The new health secretary has said she will not "undo any aspects of abortion laws", following her previous vote against extending abortion rights.

Suffolk Coastal MP Thérèse Coffey became the new deputy prime minister and health secretary following the appointment of Liz Truss as prime minister on Monday, September 5.

Previously, she voted against same-sex marriage in 2013 and extending abortion rights in Northern Ireland.

After the U.S. Supreme Court overturned the 1973 legal ruling for abortion Roe vs. Wade in June, Ms Coffey said: "I would prefer that people didn't have abortions but I am not going to condemn people that do."

Ms Coffey, a practising Catholic, was asked about her stance on abortion on Sky News this morning and said: "I'm conscious I have voted against abortion laws.

"What I will say is I'm the complete democrat and that is done, so it's not that I'm seeking to undo any aspects of abortion laws."

She also voted against making at-home abortion pills permanently available in England and Wales, but said on BBC Breakfast: "Well, I'm a democrat and the vote was won in parliament by people who wanted to make that permanent.

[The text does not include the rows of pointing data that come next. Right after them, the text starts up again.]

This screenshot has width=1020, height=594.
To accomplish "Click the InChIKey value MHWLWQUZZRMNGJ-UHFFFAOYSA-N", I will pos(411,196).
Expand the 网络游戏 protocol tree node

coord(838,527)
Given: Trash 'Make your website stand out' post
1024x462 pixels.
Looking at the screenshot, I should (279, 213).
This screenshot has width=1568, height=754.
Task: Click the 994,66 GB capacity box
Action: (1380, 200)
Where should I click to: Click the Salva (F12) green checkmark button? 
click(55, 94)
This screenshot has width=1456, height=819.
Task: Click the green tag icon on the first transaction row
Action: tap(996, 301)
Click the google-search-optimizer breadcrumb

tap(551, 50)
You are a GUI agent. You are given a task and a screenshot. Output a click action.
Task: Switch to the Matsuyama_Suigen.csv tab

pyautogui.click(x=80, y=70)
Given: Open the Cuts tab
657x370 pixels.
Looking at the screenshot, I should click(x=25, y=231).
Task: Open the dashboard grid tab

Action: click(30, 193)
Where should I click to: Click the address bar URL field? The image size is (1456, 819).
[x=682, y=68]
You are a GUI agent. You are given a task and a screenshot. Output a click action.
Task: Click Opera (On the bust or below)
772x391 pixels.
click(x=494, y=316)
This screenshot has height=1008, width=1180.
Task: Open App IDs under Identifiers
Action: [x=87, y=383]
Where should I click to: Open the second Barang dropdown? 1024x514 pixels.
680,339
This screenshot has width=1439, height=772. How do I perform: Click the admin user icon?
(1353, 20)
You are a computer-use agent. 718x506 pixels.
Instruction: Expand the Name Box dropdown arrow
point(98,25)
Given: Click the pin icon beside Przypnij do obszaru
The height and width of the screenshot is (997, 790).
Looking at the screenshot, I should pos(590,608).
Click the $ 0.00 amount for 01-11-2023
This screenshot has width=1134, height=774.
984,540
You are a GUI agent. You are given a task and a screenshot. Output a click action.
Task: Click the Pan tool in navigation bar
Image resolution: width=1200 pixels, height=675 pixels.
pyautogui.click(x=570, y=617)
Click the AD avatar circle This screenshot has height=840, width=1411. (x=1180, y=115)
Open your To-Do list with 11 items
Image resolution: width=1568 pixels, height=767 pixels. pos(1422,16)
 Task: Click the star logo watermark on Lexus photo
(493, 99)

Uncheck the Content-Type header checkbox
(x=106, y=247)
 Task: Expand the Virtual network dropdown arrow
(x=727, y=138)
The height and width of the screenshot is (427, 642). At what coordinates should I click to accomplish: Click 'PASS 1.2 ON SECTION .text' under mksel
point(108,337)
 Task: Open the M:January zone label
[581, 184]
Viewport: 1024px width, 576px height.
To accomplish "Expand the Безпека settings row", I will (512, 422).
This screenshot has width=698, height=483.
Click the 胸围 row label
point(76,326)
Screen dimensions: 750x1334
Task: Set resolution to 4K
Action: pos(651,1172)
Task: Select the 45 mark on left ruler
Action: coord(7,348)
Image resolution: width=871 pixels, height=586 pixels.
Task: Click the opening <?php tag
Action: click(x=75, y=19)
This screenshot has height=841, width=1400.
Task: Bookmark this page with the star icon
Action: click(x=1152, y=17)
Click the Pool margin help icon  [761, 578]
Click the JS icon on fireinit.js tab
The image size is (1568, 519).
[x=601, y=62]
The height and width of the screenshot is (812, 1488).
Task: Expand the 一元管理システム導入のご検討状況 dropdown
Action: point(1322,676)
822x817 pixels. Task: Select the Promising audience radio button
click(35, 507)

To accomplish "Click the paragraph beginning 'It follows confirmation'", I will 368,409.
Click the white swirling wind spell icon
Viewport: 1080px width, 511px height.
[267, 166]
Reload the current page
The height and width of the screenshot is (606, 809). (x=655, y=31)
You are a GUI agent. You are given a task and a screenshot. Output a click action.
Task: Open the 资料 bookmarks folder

"There are many other people who are exceptionally pro-abortion who did not want that to happen. However, parliament voted and that happened and the regulations are already in place."

The British Pregnancy Advisory Service (BPAS), which offers NHS-funded abortions, has said Ms Coffey's record on abortion rights is "deeply concerning".

BPAS chief executive Clare Murphy told the BBC: "We need a health secretary who wants to improve access to a medical procedure that one in three women will need in their lifetime, not impose further restrictions."

Upon accepting the health secretary position, Ms Coffey set out her top priorities for the role by tweeting: "I am honoured to be asked to serve as SoS for Health and Social Care. Patients are my top priority, as we focus on ABCD - ambulances, backlogs, care, doctors and dentists."